Nella proposta sono annunciate nuove regole sulla proclamazione degli stati di crisi mentre verranno ridefiniti i “requisiti di anzianità anagrafica e contributiva” per l’accesso ai trattamenti di vecchiaia anticipata, oggi fermi a 58 anni di età e a 18 anni di versamenti previdenziali. Poi, tanto per non farsi mancare nulla, è stata inserita una norma sulla razionalizzazione delle competenze del Consiglio nazionale dell’Ordine dei giornalisti con la riduzione degli attuali componenti a 18 consiglieri.

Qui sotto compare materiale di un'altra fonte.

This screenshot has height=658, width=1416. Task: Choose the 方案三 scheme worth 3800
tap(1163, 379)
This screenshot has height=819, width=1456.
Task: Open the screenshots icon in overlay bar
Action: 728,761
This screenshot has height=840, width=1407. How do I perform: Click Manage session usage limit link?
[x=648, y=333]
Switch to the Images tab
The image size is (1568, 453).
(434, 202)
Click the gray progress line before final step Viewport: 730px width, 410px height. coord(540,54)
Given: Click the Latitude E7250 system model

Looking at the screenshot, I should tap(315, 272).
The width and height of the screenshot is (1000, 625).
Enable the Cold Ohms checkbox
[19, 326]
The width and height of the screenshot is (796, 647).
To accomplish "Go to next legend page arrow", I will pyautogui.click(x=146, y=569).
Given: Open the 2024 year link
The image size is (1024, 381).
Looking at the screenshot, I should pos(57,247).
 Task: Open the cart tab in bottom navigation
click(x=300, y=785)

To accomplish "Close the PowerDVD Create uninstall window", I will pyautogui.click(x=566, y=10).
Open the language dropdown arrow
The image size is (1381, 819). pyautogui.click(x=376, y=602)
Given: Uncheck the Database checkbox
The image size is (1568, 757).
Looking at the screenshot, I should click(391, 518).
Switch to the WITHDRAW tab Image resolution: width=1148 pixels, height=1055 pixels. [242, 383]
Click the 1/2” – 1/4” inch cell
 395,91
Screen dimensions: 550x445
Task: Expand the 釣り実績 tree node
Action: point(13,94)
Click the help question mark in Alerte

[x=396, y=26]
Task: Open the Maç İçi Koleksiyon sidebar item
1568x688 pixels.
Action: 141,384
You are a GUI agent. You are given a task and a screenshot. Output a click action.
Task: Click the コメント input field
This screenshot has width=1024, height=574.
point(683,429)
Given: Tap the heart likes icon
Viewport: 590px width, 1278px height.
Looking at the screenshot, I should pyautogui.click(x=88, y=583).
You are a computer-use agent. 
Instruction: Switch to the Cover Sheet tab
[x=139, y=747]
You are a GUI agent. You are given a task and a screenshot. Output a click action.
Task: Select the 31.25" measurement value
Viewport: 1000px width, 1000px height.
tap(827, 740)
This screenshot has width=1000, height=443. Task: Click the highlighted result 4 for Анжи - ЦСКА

Il cammino è ancora lungo. Molti ambienti considerano favorevolmente l’esclusione dai benefici della stampa dei partiti e l’opportunità di legare le provvidenze all’occupazione regolare. Per il segretario della Fnsi, Raffaele Lorusso, “la proposta di riforma targata Pd rappresenta un passo avanti nel tentativo di affrontare compiutamente le criticità del sistema e di porre le basi per il rilancio”. Gli ultimi dati Nielsen sul mercato degli investimenti pubblicitari, da gennaio ad agosto, dicono che i quotidiani hanno perduto il 7,8%, i periodici il 3,6%, la tv il 2,7% e internet il 2,1%. In aumento solo la pubblicità radiofonica. I dati Ads di agosto evidenziano con chiarezza che l’editoria quotidiana continua a mostrare la corda, avvitata in una situazione di conti appesantita dalla pubblicità che non manifesta segnali di ripresa e dalle vendite calate del 7,5% nonostante la crescita delle copie digitali che, però, spesso sono vendute scontate sul prezzo medio.